European Union (Referendum) Bill Debate
Full Debate: Read Full DebateLord Cormack
Main Page: Lord Cormack (Conservative - Life peer)Department Debates - View all Lord Cormack's debates with the Foreign, Commonwealth & Development Office
(10 years, 10 months ago)
Lords ChamberMy Lords, this has been quite a debate. We have seen Mitterrand reincarnated and the noble Lord, Lord Butler of Brockwell, buried. I am bound to say that, like the proverbial Irishman, I would not have started from here, but there is a very serious issue to address and I will seek to do so in a moment. Let me just make it plain that I am one of those who have for many years—indeed, since the Maastricht treaty ground its way through another place when my noble friend Lord Spicer and I were in opposite corners—advocated an “in or out” referendum to lance the boil and have made it quite plain at the same time that in any such referendum I would campaign, as I did alongside Labour parliamentarians in 1975, for this country to remain within the European Union. That is my position.
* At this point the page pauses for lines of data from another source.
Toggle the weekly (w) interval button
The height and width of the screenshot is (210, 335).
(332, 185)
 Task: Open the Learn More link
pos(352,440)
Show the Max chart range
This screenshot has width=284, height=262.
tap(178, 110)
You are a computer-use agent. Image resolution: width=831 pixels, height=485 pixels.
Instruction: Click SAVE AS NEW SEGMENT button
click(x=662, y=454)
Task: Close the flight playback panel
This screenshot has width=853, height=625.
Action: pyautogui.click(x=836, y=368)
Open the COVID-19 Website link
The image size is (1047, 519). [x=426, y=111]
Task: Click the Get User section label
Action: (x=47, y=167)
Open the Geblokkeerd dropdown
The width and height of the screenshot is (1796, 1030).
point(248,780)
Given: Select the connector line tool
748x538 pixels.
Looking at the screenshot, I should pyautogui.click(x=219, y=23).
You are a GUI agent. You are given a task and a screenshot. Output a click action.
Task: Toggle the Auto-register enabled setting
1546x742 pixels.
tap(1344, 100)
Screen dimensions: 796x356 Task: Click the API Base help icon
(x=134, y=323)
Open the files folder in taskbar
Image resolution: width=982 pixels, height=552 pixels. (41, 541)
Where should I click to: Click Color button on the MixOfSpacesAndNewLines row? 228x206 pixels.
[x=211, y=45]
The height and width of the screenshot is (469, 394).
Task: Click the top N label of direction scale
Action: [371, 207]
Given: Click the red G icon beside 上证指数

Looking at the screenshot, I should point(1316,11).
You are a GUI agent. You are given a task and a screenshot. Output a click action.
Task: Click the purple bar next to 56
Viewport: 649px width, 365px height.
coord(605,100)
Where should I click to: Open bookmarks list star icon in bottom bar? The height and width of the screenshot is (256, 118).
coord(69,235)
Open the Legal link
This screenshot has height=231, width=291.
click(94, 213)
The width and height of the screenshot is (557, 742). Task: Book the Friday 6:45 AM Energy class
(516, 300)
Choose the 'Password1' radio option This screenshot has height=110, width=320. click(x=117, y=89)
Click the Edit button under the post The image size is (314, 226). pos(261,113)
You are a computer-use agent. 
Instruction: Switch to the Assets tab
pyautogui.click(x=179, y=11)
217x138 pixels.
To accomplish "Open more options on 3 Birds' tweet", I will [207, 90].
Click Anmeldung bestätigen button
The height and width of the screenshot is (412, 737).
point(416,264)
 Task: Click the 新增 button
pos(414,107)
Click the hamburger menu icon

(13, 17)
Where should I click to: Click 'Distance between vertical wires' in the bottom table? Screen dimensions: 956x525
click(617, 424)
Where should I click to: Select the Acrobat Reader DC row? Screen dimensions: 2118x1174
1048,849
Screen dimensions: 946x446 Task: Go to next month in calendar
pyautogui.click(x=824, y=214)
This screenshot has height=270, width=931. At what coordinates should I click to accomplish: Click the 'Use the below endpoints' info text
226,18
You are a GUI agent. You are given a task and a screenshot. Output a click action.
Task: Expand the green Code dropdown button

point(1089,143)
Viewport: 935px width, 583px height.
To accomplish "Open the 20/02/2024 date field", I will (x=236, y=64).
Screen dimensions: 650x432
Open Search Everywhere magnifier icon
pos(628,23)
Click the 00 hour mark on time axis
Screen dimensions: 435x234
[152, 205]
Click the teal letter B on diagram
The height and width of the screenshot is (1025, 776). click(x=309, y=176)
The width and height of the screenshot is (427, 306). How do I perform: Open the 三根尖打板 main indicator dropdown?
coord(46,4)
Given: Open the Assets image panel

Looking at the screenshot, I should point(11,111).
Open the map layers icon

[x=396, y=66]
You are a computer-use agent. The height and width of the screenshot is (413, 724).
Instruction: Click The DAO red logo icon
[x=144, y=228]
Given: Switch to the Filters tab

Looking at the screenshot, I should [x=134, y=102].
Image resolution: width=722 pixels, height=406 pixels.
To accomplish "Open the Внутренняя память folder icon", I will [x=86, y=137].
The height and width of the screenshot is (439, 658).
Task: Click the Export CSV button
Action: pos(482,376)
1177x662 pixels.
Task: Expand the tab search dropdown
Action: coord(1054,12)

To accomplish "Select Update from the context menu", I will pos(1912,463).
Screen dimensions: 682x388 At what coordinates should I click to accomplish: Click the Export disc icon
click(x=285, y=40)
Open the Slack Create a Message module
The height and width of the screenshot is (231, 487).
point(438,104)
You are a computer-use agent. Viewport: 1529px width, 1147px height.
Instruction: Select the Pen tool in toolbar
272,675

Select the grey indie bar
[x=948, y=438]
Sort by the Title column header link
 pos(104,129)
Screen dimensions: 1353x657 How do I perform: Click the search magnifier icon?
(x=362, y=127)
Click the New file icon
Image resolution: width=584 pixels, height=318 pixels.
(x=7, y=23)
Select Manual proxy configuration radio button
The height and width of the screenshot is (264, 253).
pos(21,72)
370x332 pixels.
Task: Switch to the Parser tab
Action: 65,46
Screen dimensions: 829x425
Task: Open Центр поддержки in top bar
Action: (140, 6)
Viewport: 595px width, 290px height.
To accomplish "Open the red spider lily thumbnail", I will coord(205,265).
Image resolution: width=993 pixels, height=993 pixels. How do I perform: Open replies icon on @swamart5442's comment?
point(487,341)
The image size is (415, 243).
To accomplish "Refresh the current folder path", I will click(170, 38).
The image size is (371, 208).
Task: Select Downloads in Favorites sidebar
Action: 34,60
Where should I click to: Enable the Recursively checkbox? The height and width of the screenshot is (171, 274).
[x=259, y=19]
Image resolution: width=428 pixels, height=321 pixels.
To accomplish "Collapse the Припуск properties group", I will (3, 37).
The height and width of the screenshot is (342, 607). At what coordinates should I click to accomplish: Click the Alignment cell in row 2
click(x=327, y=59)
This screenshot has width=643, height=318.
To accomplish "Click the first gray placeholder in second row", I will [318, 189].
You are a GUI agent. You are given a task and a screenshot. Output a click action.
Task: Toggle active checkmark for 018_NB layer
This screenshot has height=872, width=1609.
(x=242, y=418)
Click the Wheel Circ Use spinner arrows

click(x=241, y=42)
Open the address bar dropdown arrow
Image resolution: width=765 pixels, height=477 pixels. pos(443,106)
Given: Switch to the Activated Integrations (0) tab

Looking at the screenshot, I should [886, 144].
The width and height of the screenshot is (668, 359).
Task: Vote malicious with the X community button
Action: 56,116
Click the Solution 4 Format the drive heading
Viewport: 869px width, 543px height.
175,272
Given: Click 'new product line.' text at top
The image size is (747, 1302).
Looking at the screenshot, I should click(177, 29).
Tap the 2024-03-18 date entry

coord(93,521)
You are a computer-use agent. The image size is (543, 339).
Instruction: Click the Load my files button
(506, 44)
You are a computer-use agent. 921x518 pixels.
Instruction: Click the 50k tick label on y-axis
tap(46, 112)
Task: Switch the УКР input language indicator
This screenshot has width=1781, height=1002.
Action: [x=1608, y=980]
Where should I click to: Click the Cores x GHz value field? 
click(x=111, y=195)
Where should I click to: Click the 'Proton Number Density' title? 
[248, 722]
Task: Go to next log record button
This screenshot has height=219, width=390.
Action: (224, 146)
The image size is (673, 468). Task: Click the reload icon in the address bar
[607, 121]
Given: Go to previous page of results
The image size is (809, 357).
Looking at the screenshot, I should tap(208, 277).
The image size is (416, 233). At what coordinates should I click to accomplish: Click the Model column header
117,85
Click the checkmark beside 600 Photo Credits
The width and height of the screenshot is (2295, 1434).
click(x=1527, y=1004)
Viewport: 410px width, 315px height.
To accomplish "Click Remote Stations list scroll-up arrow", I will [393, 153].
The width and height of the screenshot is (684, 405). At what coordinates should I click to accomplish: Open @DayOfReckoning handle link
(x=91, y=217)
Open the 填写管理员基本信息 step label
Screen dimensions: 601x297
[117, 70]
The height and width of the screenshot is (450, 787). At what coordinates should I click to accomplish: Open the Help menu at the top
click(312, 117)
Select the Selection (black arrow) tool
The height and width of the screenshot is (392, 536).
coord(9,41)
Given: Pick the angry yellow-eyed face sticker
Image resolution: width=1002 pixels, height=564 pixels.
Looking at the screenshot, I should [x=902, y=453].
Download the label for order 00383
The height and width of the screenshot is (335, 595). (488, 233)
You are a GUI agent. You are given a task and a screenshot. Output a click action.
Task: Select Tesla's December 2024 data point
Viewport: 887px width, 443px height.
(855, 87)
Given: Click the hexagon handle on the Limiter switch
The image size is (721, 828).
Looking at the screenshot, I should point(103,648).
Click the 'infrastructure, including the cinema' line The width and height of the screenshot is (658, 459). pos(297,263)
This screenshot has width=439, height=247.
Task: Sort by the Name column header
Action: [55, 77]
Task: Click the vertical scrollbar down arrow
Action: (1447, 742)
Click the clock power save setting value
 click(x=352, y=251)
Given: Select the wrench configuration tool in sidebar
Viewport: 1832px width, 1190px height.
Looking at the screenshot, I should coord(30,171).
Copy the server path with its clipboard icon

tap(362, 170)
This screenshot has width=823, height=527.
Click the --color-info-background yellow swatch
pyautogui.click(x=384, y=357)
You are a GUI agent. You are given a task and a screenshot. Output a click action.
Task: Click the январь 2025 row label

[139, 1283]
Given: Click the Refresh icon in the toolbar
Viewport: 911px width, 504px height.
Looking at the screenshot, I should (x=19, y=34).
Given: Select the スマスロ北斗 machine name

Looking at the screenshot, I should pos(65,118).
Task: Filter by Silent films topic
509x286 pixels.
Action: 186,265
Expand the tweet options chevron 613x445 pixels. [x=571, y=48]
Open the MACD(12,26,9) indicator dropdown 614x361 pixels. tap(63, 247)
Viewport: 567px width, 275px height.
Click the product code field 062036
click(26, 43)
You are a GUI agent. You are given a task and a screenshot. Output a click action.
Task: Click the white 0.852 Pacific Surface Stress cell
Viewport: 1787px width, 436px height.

I am somewhat tempted by the noble Lord, Lord Armstrong of Ilminster, to recount a story. I was standing outside this House, before I entered it, talking in Prince’s Chamber to the late Lord Carter, the Labour Chief Whip, much loved by many people in both Houses. One of his colleagues came up to him and said, “They’re going on in there. It’s all been said”. “Yes”, said Lord Carter, “but not by everybody”. One is reminded of that in this debate.
I want to address the most serious subject to arise: the position of this House as a revising Chamber. I do not think that anyone in this House could reasonably accuse me of not being devoted to it or of not being prepared—as indeed I did on Wednesday this week—to vote against the Government of the day if I felt that the legislation before us could be improved, but we are dealing with something rather special here. We are dealing with a Bill that had a fair amount of time in the other place and was never seriously opposed by either the Official Opposition or our partners in the coalition. If noble Lords need to be reminded of that, all they need to do is look at the figures and the Division lists. In other words, this Bill has come to us with the other place having had the time to revise and amend it but having decided, for a variety of reasons, not to do so.
In a sense, what the Labour Party and the Liberal Democrats have said to us is, “Let the House of Lords do our dirty work for us. Let them be the ones to defeat this Bill by making it run out of time”. I believe that any constitutional arguments have to be measured against that. The noble Lord, Lord Richard, may be shaking his head, but he cannot deny the figures or the fact that this Bill was not properly scrutinised, even though there was an opportunity for it to be scrutinised, in the other place.
The noble Lord said it was not scrutinised in another place. It may be so. Is that not an additional argument for it being scrutinised properly here?
No, because it came to us—and the noble Lord, Lord Richard, ought to know this as a former distinguished Member of another place—with massive majorities. In other words, they said, by their votes, “We don’t want to do anything about this. Your Lordships’ House should have it”. Your Lordships’ House having been given the Bill, it now has a duty to allow the people of this country to have the referendum. I would not have tackled it in this way but, in those famous words, we are where we are. We are confronted with a particular situation and we have to respond to it.
I hope that it may be possible for the Government to devote a little more time. I would not be against having amendments debated, but for this House, by whatever means, to kill this Bill would not be acting in the best interests of our parliamentary system or of this House. I believe that I am entitled to say that, having played a reasonable part in ensuring that the malevolent schemes of the Deputy Prime Minister were seen off, as they rightly should have been.
I find the position of the Liberal Democrats, our beloved partners in the coalition, for many of whom I have individual affection and regard, a little queer. If your Lordships’ House found itself the butt of criticism, the Liberal Democrats would quite welcome it, because it would advance their case for abolishing this House and replacing it with an elected second Chamber. Therefore, do not let us be deceived by those who sit by our side and let us not be seduced by those who sit opposite. Let us say that this Bill is imperfect and has got here by a most peculiar route, but let us speed it on its way so that those outside this House cannot say that the House of Lords stood between them and having their say on perhaps the most important international issue of modern times.